TikTok Challenge Encourages Mischievous Behavior With Malicious Malware
By: Jim Stickley and Tina Davis
January 16, 2023
To say that TikTok is a global phenomenon is to drastically understate the popularity of this social media platform. With over 1 billion users spread across 154 countries, it is highly unlikely that cybercriminals would ignore the potentially fertile ground of TikTok for long; and this has proven to be the case.
Threat actors are using the popular TikTok “Invisible Challenge” to encourage users to download information-stealing malware. This is according to researchers from CheckMax. The challenge requires that the user download a filter to render their bodies invisible or blurred. However, malicious coders have released video links to “unfiltering” software they claim will remove TikTok’s filters and reveal the naked bodies of those in TikTok videos posted in response to the challenge.
The malicious links are spreading rapidly and unfortunately for those who wish a sneak peak of TikTok users. There are reports that the videos have received over one million TikTok views in only a few days. The videos were released on November 1st, 2022.
What happens if you decide to be a little mischievous? Accessing the instructional videos related to the non-existent unfiltering software deploys info-stealing malware.
The video contains a link inviting the user to click. It sends them to a Discord server named “Unfilter Space.” This is controlled by the attackers. Once the users join the server, they receive a link to the GitHub repository that hosts the malware. Analysts have reported that 32,000 members had joined the Discord server prior to it being deleted.

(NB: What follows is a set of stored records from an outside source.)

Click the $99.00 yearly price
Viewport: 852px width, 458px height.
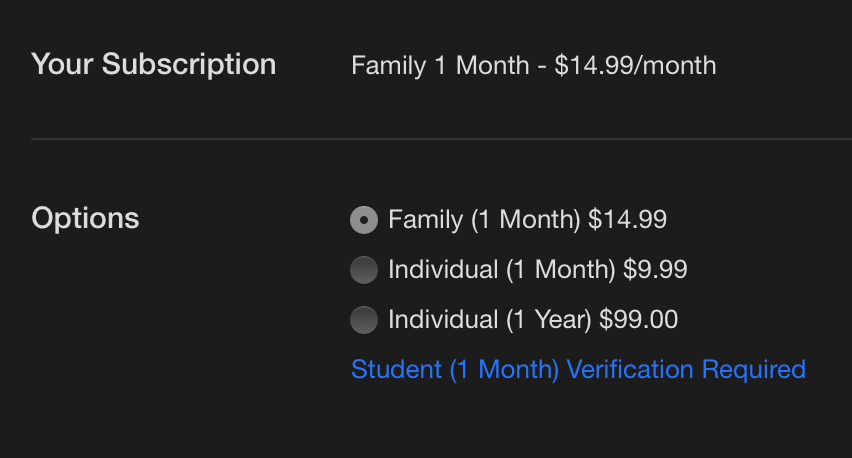[638, 320]
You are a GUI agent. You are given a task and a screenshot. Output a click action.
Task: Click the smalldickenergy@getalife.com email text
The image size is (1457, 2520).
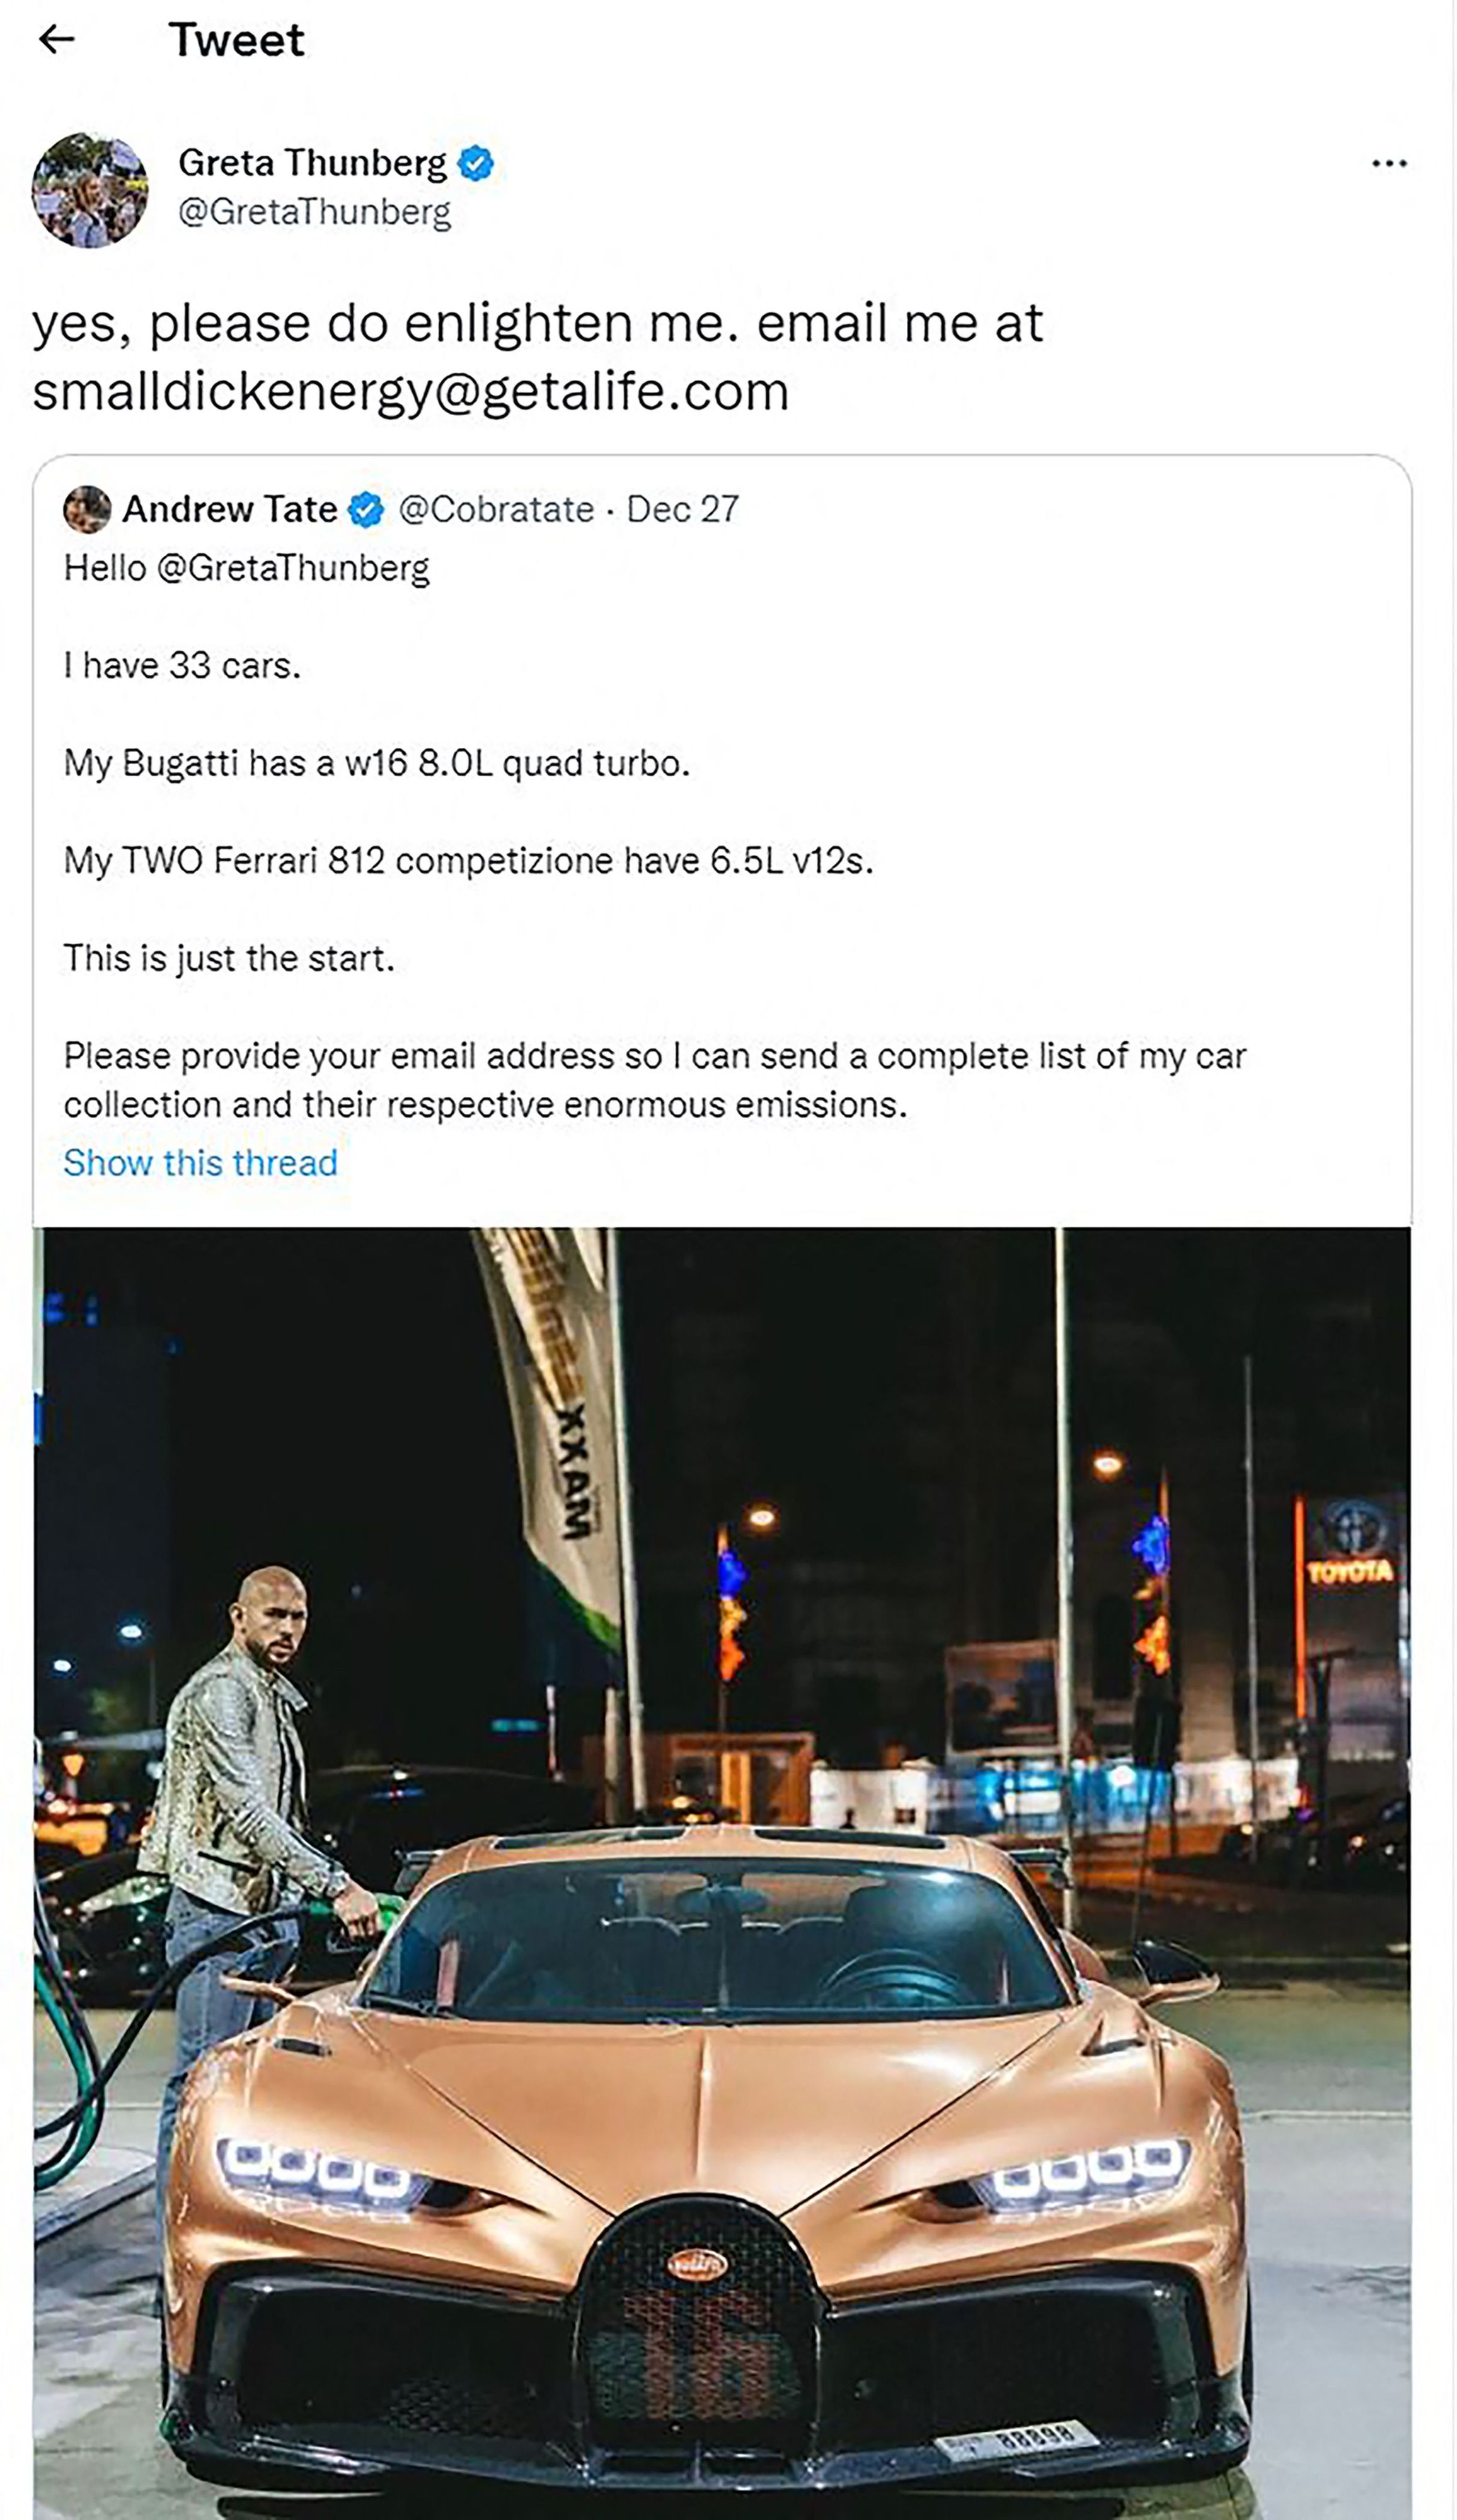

Once this server was deleted the GitHub repository name was changed to 42World69/Nitro-generator and the scam continued. It is apparent that once a package is deleted, it is almost immediately replaced by one that employs a different identity living to make your money disappear again.
The malicious code takes over the victim’s Discord accounts and allows access to passwords, crypto wallets, and credit card details. It will also provide bad actors with access to other sensitive data on the target's PC. This data is then forwarded to the attacker.
The malicious action seems to be financially motivated, with the threat actor charging $20 for the malware.
TikTok users should exercise care when accessing information of this type. While challenges can be fun, it means they are also great for attackers to use against the participants. Often, these challenges are not in the user’s best interest to be an early adopter. It’s safer to wait a little bit and see how these scenarios play out before donning the invisibility cloak.